## Apply what you read
[a] In the five-criterion rubric text, the composite formula averages several sub-scores inside its mean function. List each of them.
[b] According to the five-criterion rubric text, at what value is the Severity score hard-capped when there are zero failure modes and zero dissent?
[c] Take the five-criterion rubric text further from the point where it stops.

## Passage for review
----------------------------------------
Layer 1 — the meta-method
Five-criterion rubric
The exact rubric attached to every conclusion that has at least one methodology profile. The five sub-scores are the working criteria from the meta-method, lifted from prose into something the firm can compute, audit, and revise. The rubric below is the checked-against-code source of truth — the operator process gate fails if this page drifts from the running scorer.
Composite formula
domain_sensitivity * mean(progressivity, severity, aim_method_fit, compressibility)
Domain Sensitivity is the gate, not a weighted addend: a domain score of 0.5 caps the composite at 0.5 even when the other four are 1.0.
1. Progressivity
Operational question
Did the analysis produce a prediction, implication, or decision rule that can later be checked?
A method is more useful when it generates claims that could have been wrong in observable ways. A method that only explains what is already known may be descriptively interesting, but it is weak as a guide to future action.
Rubric
- 0.00 — No forecasts, no check-back date, no decision-rule phrases.
- 0.40 — At least one decision-rule phrase, but no forecast or check-back.
- 0.65 — Has check-back date or one forecast.
- 0.85 — Has check-back date AND one forecast, OR ≥2 forecasts.
- 1.00 — Has check-back date, ≥2 forecasts, AND a decision-rule phrase.
2. Severity
Operational question
Would the procedure that produced this conclusion have caught the claim if it were false?
A test is severe when it would probably have exposed the claim's weakness if the claim were false. Confirmation is cheap if the procedure would have passed many different claims. The Severity sub-score combines a deterministic floor (failure-modes recorded, dissent claims), an LLM judge, and a multiplicative drift penalty when the linked method is currently flagged.
Rubric
- Deterministic floor: min(1.0, 0.15·|failure_modes| + 0.10·|dissent|).
- Final = max(deterministic_floor, llm_judge_score).
- Hard cap at 0.35 if zero failure modes AND zero dissent.
- Track-record ceiling applies when calibration is thin or poor.
- Drift penalty (multiplicative): OK 1.00 · WARN 0.85 · ESCALATE 0.65.
3. Aim-Method Fit
Operational question
Is the method actually capable of answering the question being asked?
----------------------------------------
## Data for review
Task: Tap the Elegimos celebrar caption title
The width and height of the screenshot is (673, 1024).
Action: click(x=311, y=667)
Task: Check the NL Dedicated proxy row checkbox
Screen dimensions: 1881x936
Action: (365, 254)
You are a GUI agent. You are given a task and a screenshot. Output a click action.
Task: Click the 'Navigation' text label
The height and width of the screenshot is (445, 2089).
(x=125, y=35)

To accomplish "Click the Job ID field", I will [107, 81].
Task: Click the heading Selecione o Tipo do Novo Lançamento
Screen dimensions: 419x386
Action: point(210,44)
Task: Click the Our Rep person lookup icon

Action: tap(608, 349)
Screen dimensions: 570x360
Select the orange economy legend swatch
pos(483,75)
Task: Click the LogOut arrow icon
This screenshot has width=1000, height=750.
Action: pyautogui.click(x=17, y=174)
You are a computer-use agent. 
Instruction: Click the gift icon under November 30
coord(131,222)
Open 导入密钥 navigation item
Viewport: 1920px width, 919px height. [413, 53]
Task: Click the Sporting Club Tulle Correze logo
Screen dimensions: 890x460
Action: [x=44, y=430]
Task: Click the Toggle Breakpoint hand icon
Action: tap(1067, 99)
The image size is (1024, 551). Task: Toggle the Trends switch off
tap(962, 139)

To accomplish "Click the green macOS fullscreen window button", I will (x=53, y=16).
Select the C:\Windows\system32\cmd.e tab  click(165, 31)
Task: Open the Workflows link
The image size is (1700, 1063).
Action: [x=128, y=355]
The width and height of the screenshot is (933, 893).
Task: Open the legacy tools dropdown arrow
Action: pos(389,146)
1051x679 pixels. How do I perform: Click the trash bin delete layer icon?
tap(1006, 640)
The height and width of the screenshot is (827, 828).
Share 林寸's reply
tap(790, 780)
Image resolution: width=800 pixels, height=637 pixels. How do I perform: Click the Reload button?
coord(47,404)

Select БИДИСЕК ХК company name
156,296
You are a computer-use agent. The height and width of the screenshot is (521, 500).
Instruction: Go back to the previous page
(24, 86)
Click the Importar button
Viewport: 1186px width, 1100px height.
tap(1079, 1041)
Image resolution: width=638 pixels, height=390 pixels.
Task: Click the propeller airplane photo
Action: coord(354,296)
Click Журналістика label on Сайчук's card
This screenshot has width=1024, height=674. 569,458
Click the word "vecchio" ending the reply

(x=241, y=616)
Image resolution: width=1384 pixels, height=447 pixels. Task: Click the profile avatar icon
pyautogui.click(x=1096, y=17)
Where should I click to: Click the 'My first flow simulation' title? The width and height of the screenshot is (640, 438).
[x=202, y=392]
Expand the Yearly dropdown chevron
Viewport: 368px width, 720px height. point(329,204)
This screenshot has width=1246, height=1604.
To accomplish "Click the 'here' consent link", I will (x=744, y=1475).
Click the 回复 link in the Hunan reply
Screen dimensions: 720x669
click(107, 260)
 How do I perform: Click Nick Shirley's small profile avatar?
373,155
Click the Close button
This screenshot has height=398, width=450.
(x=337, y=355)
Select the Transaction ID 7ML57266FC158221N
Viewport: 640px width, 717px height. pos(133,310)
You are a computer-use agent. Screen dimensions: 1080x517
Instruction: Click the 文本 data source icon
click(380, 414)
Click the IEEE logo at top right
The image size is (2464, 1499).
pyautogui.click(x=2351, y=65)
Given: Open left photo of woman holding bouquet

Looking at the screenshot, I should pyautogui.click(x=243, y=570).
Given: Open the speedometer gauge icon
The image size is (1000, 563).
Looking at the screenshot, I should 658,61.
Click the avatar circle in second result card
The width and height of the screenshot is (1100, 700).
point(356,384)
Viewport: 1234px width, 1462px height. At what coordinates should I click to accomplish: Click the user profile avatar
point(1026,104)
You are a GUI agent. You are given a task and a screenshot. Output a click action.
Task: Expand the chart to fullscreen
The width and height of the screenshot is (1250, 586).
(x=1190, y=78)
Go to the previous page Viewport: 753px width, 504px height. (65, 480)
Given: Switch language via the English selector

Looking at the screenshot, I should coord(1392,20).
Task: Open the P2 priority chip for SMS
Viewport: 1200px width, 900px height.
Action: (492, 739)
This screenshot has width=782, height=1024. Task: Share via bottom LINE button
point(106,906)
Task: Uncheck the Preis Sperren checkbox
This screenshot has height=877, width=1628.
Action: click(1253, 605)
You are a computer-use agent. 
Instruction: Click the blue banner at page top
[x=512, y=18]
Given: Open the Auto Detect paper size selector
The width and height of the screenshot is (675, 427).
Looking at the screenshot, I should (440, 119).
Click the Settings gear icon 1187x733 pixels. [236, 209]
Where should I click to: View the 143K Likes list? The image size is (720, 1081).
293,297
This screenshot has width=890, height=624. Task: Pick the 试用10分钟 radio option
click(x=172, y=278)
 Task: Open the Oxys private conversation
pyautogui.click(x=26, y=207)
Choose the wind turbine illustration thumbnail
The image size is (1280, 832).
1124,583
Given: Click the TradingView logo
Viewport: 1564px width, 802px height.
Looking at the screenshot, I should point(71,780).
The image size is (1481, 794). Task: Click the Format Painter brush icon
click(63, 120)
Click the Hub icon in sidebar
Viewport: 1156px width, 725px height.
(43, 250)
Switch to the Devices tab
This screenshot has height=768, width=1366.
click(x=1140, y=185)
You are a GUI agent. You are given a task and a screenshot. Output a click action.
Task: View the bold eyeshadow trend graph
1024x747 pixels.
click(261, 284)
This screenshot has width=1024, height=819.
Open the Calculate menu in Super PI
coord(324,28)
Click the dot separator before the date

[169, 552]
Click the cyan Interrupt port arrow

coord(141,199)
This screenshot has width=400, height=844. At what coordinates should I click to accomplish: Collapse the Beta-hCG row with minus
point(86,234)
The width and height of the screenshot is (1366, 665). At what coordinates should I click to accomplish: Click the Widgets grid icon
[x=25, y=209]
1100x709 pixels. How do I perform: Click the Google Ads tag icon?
----------------------------------------
## Answer set
[a] progressivity, severity, aim_method_fit, compressibility

[b] 0.35

[c]
A strong valuation screen is not automatically a strong product thesis. A useful education argument is not automatically a useful capital-allocation rule. The judge compares the question shape (valuation, design, prediction, description) to the method shape, with a deterministic guard that subtracts 0.10 when the topic root is missing from the declared transfer targets.
Rubric
- LLM returns a value in [0, 1].
- Guard: −0.10 when topic_hint is non-empty AND no transfer_target contains its root.
4. Compressibility
Operational question
How many independent assumptions must hold for the conclusion to survive?
An explanation that requires many special exceptions is less likely to transfer well. This does not mean simple claims are always true; it means additional assumptions should be visible and priced as risk.
Rubric
- Base = 1.0 / (1.0 + max(0, n − 1)·0.25), where n = |assumptions|.
- 0 or 1 → 1.0 · 2 → 0.80 · 3 → 0.67 · 4 → 0.57 · 5 → 0.50.
- LLM may demote decorative assumptions, but effective n cannot fall below 1.
5. Domain Sensitivity
Operational question
Where should this method stop being trusted, and is the current conclusion inside or outside that domain?
No reasoning method is reliable everywhere. Domain Sensitivity is the multiplicative gate on the composite — a method that does not fit the domain cannot be redeemed by being severe and progressive elsewhere.
Rubric
- LLM returns a value in [0, 1].
- Floor: 0.10 when no failure modes are recorded (no declared boundary).
- Backfill default: 0.5 (uncertain, not failed) when no LLM is available.
Public display rule
The composite MQS is rendered publicly only when (1) the conclusion is published and (2) the score is fresher than the conclusion's last edit. A stale MQS is never shown.